[Stated task] In the parenting excerpt, why does the writer's nonstop day run from 7 am to 9 pm?

[Source extract]
-*-
It was a combination of things: Zayan acting up more, crying and demanding for the littlest things. Him having more accidents. Having to wash pee stained clothes/rug all the time (ok exaggeration, maybe once every other day. But there was one time he wet himself in pants twice in a day). Me having to do everything with and for him (Ayah just doesnt do anymore). Ayman having synchronised crying sessions with Zayan. Doing housework on top of it (and it’s just the basic washing, laundry, cooking and tidying house). It’s not like I iron or clean windows as well.

I was just exhausted and lonely and needing more sleep. It felt like I dont really stop from the moment I wake up at 7 am (cos that’s when Zayan wakes up) to 9 pm (when Zayan sleeps).

Despite not really having a schedule, my days are all about time. Time to change nappy, time to feed baby, time to bring Zayan to
pee before he wets himself,
time to cook, time to feed self and child, time to change nappy and feed again, time to
go toilet again with Zayan, time to wash up, Zayan’s bedtime (which is an affair of its own).
-*-
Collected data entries
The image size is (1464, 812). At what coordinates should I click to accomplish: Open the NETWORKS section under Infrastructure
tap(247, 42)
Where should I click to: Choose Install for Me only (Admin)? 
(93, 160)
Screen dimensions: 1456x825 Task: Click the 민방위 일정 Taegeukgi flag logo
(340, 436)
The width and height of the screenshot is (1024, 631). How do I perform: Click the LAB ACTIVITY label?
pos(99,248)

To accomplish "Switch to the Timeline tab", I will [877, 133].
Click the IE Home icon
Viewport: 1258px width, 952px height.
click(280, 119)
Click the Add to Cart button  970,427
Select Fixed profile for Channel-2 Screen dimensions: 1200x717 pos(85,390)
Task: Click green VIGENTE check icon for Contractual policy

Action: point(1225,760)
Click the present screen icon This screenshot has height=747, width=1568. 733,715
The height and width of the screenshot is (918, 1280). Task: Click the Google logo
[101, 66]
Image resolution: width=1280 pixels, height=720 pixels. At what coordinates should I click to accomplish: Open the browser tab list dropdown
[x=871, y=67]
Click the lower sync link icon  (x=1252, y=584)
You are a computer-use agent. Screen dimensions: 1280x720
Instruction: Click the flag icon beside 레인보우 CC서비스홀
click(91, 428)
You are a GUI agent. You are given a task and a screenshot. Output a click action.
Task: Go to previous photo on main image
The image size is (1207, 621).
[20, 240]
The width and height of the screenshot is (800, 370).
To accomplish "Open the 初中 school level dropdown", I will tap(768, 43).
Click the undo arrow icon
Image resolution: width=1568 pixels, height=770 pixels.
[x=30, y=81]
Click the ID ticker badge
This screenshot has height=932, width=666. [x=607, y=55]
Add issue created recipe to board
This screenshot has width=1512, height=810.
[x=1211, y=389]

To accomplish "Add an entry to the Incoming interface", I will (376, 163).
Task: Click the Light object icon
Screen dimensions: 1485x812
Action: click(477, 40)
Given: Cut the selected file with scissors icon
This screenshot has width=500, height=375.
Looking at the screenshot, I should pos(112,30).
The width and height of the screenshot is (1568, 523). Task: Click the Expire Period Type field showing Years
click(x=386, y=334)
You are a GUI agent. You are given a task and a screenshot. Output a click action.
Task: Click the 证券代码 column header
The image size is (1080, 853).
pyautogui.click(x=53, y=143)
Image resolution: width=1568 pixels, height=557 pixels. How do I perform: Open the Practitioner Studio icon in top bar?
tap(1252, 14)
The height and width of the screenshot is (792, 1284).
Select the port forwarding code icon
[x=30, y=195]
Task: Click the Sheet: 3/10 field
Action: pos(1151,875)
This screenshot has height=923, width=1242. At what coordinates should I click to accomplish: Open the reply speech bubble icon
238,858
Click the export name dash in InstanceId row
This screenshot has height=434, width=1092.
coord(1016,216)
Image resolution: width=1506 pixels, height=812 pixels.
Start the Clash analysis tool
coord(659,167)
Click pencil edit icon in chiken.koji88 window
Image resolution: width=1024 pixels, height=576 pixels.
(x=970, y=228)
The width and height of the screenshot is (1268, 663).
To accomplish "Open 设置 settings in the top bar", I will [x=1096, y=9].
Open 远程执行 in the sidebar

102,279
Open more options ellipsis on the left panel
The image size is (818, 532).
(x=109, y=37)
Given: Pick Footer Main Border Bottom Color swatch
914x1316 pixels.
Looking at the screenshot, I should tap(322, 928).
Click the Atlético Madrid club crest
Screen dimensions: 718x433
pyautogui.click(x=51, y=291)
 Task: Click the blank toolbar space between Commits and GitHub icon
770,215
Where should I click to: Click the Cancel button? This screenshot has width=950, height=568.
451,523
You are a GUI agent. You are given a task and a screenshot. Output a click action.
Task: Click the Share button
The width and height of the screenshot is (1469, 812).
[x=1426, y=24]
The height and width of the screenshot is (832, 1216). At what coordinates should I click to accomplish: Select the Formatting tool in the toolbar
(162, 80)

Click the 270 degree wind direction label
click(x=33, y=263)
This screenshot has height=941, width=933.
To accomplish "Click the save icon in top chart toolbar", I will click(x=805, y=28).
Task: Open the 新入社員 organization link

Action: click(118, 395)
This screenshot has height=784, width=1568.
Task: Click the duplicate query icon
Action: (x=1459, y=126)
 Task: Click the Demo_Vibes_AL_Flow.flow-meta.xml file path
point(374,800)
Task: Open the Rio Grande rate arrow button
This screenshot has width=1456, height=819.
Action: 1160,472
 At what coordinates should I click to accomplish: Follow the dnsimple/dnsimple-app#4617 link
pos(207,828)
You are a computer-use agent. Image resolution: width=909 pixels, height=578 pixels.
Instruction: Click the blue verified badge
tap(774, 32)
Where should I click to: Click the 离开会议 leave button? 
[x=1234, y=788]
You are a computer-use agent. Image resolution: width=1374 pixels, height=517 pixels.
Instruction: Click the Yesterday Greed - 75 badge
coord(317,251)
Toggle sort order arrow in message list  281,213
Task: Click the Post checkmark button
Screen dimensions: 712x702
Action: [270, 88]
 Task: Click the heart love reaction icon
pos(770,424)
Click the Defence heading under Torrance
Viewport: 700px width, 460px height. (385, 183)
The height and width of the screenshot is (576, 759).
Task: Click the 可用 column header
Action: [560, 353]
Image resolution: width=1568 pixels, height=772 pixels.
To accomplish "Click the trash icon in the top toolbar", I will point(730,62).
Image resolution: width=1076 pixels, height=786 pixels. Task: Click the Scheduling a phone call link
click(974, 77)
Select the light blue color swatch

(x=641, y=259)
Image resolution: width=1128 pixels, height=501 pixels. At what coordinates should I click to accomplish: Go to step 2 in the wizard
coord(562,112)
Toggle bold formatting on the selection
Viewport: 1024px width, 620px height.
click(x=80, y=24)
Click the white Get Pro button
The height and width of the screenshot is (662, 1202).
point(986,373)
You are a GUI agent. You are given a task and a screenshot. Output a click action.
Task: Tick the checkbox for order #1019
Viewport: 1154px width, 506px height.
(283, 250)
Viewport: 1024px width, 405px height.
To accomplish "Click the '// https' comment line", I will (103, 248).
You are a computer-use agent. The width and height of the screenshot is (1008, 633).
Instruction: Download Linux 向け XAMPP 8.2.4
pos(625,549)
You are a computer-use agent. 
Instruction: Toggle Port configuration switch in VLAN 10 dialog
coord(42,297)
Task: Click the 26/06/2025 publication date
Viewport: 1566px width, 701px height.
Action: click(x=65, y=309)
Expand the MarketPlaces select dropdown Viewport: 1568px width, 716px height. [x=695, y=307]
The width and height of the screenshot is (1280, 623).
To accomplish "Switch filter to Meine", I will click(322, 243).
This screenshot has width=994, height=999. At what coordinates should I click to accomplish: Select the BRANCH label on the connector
-*-
[Solved exercise] Those hours follow Zayan's schedule. The day starts at 7 am because that's when Zayan wakes up, and it goes until 9 pm because that's when Zayan goes to sleep.